The locking policy is such that the erase_complete_block spinlock is
nested within the alloc_sem mutex.  This fixes a case in which the
acquisition order was erroneously reversed.  This issue was caught by
the following lockdep splat:

   =======================================================
   [ INFO: possible circular locking dependency detected ]
   3.0.5 #1
   -------------------------------------------------------
   jffs2_gcd_mtd6/299 is trying to acquire lock:
    (&c->alloc_sem){+.+.+.}, at: [<c01f7714>] jffs2_garbage_collect_pass+0x314/0x890

   but task is already holding lock:
    (&(&c->erase_completion_lock)->rlock){+.+...}, at: [<c01f7708>] jffs2_garbage_collect_pass+0x308/0x890

   which lock already depends on the new lock.

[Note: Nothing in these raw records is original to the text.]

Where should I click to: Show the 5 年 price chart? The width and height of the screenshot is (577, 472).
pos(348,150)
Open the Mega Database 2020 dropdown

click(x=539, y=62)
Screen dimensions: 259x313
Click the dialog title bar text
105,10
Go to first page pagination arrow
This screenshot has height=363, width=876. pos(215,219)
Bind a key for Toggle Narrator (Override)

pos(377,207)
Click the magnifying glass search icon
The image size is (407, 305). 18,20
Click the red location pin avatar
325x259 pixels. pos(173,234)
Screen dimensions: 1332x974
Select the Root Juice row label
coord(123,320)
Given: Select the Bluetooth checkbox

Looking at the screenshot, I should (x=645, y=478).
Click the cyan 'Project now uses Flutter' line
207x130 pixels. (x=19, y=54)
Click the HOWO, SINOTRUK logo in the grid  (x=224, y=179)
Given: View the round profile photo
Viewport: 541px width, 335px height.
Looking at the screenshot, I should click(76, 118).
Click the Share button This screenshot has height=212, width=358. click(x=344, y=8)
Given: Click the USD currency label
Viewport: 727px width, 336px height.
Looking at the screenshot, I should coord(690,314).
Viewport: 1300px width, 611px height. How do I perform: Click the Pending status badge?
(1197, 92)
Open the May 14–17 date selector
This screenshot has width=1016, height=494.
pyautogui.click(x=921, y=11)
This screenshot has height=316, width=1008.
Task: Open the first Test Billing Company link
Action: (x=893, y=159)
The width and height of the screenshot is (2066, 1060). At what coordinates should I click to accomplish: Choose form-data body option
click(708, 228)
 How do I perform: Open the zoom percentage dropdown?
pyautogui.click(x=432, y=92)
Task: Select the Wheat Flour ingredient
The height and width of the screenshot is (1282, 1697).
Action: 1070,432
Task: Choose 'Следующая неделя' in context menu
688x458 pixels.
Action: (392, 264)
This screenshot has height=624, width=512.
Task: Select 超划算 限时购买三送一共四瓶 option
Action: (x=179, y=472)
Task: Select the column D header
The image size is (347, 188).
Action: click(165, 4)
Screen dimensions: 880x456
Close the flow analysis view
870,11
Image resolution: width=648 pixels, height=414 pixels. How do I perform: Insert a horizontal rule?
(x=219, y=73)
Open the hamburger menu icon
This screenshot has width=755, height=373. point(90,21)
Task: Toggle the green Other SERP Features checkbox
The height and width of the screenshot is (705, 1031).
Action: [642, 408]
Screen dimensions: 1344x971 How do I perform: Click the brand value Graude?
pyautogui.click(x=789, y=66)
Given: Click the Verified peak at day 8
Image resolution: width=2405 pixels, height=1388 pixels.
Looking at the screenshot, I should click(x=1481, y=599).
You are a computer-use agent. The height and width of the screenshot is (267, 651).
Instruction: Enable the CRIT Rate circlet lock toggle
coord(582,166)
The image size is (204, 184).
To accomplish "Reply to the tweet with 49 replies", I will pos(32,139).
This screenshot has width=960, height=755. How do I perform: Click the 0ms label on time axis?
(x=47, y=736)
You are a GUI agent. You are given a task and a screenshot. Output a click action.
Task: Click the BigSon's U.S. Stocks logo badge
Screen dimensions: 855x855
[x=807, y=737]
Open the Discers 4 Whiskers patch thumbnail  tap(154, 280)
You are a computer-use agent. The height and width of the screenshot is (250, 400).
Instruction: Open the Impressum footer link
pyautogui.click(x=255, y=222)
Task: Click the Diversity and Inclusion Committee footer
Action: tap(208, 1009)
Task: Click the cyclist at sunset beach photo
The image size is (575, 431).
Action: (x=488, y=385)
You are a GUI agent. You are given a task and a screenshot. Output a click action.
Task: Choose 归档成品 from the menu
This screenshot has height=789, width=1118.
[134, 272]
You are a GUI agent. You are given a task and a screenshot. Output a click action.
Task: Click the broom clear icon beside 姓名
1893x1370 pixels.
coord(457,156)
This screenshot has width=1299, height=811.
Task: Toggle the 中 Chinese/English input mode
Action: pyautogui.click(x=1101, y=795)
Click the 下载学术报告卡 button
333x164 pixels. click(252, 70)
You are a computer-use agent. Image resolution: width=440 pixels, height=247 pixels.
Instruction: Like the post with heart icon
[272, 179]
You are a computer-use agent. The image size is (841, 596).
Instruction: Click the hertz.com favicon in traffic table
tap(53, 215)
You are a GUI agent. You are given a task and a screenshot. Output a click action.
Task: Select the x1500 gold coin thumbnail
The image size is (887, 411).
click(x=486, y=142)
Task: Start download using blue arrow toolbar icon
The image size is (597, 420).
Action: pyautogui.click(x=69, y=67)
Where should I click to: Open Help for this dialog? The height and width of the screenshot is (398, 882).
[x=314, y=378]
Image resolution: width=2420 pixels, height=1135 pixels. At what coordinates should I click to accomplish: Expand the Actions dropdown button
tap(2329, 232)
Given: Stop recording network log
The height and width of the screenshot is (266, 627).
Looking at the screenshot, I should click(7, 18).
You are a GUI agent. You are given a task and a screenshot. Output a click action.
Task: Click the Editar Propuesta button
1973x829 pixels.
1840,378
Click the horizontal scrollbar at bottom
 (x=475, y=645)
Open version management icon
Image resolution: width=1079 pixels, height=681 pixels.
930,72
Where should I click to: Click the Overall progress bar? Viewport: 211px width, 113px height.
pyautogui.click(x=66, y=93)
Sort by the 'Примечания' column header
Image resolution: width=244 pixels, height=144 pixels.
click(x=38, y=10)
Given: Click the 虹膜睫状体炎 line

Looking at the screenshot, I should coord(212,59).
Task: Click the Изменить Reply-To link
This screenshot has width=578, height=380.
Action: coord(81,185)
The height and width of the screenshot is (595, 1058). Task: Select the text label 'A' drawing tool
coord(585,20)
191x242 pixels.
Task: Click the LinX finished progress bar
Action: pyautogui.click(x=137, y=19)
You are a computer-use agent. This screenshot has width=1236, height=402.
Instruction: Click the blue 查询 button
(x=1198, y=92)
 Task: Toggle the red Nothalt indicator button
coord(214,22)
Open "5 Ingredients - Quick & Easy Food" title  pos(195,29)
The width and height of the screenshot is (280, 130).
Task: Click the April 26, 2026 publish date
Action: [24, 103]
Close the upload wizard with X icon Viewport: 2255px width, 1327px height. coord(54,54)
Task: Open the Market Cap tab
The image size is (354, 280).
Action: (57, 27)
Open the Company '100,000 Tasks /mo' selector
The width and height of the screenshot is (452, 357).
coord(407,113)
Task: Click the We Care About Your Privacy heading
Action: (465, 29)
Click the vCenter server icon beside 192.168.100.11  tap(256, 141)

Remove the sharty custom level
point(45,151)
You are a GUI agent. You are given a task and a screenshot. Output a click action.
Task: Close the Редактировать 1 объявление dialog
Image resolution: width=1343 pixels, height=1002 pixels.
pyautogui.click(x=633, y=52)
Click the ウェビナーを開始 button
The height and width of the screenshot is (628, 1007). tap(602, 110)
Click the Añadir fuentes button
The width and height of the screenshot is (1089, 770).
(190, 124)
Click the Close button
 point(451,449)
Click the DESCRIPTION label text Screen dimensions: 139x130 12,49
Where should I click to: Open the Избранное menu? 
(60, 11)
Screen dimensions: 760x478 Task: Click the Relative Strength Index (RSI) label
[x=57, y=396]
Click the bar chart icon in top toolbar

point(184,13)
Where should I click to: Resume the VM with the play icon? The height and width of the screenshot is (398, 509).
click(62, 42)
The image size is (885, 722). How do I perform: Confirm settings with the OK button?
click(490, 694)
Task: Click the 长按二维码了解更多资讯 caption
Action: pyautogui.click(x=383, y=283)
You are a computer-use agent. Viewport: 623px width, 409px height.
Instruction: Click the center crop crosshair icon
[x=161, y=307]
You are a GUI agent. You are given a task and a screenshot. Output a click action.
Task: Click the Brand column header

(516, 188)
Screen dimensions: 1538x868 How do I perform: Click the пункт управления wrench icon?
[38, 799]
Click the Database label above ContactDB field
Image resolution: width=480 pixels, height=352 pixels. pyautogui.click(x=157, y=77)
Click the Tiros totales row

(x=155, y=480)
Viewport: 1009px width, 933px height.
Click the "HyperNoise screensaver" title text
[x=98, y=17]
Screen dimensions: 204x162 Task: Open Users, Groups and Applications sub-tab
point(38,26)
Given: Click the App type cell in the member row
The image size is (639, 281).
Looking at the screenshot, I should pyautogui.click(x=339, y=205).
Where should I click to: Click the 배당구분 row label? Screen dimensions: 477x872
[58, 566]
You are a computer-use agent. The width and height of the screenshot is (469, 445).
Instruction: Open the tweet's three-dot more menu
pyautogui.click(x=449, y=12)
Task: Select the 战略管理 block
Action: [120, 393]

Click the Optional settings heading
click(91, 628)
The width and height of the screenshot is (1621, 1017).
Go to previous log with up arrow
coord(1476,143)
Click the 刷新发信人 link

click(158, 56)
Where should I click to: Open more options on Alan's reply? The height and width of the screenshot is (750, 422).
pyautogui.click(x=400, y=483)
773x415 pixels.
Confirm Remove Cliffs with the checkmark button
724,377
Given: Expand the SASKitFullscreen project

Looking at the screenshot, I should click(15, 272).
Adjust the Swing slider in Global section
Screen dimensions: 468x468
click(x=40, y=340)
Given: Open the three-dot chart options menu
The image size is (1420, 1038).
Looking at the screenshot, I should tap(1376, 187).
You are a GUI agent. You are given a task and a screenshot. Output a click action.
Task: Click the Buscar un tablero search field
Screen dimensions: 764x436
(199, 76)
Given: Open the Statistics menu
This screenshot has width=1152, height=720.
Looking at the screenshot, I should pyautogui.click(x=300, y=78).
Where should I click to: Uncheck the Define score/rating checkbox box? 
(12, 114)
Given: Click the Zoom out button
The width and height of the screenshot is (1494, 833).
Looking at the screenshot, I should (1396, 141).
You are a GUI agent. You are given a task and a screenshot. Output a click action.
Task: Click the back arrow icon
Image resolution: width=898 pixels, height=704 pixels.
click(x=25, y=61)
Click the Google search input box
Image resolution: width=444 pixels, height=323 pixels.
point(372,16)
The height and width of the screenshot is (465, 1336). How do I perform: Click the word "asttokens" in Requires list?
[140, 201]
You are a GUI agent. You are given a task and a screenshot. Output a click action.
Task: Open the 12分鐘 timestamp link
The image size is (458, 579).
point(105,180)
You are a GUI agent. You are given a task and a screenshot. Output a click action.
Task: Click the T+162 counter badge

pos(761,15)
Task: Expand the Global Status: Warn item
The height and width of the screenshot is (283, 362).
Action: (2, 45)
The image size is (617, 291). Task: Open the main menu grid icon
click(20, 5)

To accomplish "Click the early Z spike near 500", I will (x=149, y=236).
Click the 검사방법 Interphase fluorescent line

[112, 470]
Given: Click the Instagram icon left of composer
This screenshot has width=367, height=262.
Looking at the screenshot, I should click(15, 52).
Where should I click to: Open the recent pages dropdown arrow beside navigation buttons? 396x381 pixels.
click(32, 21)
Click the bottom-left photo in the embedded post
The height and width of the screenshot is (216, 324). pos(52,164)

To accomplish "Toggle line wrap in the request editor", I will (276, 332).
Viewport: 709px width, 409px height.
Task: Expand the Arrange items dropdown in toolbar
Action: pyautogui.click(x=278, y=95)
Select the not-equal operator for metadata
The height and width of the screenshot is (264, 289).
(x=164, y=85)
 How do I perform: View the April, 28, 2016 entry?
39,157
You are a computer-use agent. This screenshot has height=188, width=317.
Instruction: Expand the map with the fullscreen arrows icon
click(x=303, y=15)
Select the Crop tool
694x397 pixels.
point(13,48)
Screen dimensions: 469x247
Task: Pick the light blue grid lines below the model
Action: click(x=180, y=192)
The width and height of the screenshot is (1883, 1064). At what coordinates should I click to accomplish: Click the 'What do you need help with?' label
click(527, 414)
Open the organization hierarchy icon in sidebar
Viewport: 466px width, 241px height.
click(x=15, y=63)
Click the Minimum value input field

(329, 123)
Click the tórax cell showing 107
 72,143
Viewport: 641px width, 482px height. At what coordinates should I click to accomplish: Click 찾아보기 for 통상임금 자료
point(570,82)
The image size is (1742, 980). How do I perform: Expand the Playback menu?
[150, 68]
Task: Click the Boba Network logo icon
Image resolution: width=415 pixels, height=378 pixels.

   the existing dependency chain (in reverse order) is:

   -> #1 (&(&c->erase_completion_lock)->rlock){+.+...}:
          [<c008bec4>] validate_chain+0xe6c/0x10bc
          [<c008c660>] __lock_acquire+0x54c/0xba4
          [<c008d240>] lock_acquire+0xa4/0x114
          [<c046780c>] _raw_spin_lock+0x3c/0x4c
          [<c01f744c>] jffs2_garbage_collect_pass+0x4c/0x890
          [<c01f937c>] jffs2_garbage_collect_thread+0x1b4/0x1cc
          [<c0071a68>] kthread+0x98/0xa0
          [<c000f264>] kernel_thread_exit+0x0/0x8

   -> #0 (&c->alloc_sem){+.+.+.}:
          [<c008ad2c>] print_circular_bug+0x70/0x2c4
          [<c008c08c>] validate_chain+0x1034/0x10bc
          [<c008c660>] __lock_acquire+0x54c/0xba4
          [<c008d240>] lock_acquire+0xa4/0x114
          [<c0466628>] mutex_lock_nested+0x74/0x33c
          [<c01f7714>] jffs2_garbage_collect_pass+0x314/0x890
          [<c01f937c>] jffs2_garbage_collect_thread+0x1b4/0x1cc
          [<c0071a68>] kthread+0x98/0xa0
          [<c000f264>] kernel_thread_exit+0x0/0x8

   other info that might help us debug this:

    Possible unsafe locking scenario:

          CPU0                    CPU1
          ----                    ----
     lock(&(&c->erase_completion_lock)->rlock);
                                  lock(&c->alloc_sem);
                                  lock(&(&c->erase_completion_lock)->rlock);
     lock(&c->alloc_sem);

    *** DEADLOCK ***

   1 lock held by jffs2_gcd_mtd6/299:
    #0:  (&(&c->erase_completion_lock)->rlock){+.+...}, at: [<c01f7708>] jffs2_garbage_collect_pass+0x308/0x890

   stack backtrace:
   [<c00155dc>] (unwind_backtrace+0x0/0x100) from [<c0463dc0>] (dump_stack+0x20/0x24)
   [<c0463dc0>] (dump_stack+0x20/0x24) from [<c008ae84>] (print_circular_bug+0x1c8/0x2c4)
   [<c008ae84>] (print_circular_bug+0x1c8/0x2c4) from [<c008c08c>] (validate_chain+0x1034/0x10bc)
   [<c008c08c>] (validate_chain+0x1034/0x10bc) from [<c008c660>] (__lock_acquire+0x54c/0xba4)
   [<c008c660>] (__lock_acquire+0x54c/0xba4) from [<c008d240>] (lock_acquire+0xa4/0x114)
   [<c008d240>] (lock_acquire+0xa4/0x114) from [<c0466628>] (mutex_lock_nested+0x74/0x33c)
   [<c0466628>] (mutex_lock_nested+0x74/0x33c) from [<c01f7714>] (jffs2_garbage_collect_pass+0x314/0x890)
   [<c01f7714>] (jffs2_garbage_collect_pass+0x314/0x890) from [<c01f937c>] (jffs2_garbage_collect_thread+0x1b4/0x1cc)
   [<c01f937c>] (jffs2_garbage_collect_thread+0x1b4/0x1cc) from [<c0071a68>] (kthread+0x98/0xa0)
   [<c0071a68>] (kthread+0x98/0xa0) from [<c000f264>] (kernel_thread_exit+0x0/0x8)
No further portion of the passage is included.